- **Directions**:
Please could you give again the lines from the one holding "Task: Choose table 06" through the final line of the data below, exactly, with no other lines?

⁂

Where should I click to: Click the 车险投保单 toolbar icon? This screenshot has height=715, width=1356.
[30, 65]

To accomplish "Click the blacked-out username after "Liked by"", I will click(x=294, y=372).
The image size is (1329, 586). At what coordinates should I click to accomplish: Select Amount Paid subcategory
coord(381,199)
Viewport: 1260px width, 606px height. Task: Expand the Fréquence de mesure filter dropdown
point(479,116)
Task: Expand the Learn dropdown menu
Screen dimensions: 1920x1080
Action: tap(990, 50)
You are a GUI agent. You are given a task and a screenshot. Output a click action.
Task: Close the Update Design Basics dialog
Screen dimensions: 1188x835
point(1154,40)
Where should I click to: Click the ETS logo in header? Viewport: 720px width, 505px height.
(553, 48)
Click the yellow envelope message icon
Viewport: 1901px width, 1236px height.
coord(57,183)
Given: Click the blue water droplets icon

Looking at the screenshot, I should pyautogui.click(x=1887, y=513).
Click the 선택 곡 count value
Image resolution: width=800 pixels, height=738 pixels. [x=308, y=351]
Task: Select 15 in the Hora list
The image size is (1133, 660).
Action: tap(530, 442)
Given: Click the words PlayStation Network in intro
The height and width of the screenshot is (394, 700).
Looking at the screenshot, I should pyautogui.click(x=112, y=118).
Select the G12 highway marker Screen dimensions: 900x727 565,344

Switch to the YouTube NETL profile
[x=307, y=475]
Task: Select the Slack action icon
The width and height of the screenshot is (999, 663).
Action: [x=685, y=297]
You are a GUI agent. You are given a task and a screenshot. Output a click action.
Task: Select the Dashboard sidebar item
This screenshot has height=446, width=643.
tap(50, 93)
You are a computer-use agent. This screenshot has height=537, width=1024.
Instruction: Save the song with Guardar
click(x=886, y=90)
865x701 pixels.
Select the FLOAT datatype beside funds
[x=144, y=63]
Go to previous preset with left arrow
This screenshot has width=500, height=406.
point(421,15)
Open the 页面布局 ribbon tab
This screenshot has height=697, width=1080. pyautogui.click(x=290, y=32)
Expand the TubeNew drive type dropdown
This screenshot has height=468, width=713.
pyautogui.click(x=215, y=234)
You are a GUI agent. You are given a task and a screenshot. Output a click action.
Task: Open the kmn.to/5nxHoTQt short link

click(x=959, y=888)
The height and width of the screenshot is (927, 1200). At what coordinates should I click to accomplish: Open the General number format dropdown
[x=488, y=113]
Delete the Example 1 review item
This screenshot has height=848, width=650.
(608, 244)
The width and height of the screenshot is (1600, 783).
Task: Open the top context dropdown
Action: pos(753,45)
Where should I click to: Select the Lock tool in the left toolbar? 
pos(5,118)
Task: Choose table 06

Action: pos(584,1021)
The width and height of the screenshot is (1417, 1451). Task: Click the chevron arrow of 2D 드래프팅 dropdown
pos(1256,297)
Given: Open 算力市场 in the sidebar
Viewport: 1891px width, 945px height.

⁂

- **Exercise response**:
Task: Choose table 06

Action: pos(584,1021)
The width and height of the screenshot is (1417, 1451). Task: Click the chevron arrow of 2D 드래프팅 dropdown
pos(1256,297)
Given: Open 算力市场 in the sidebar
Viewport: 1891px width, 945px height.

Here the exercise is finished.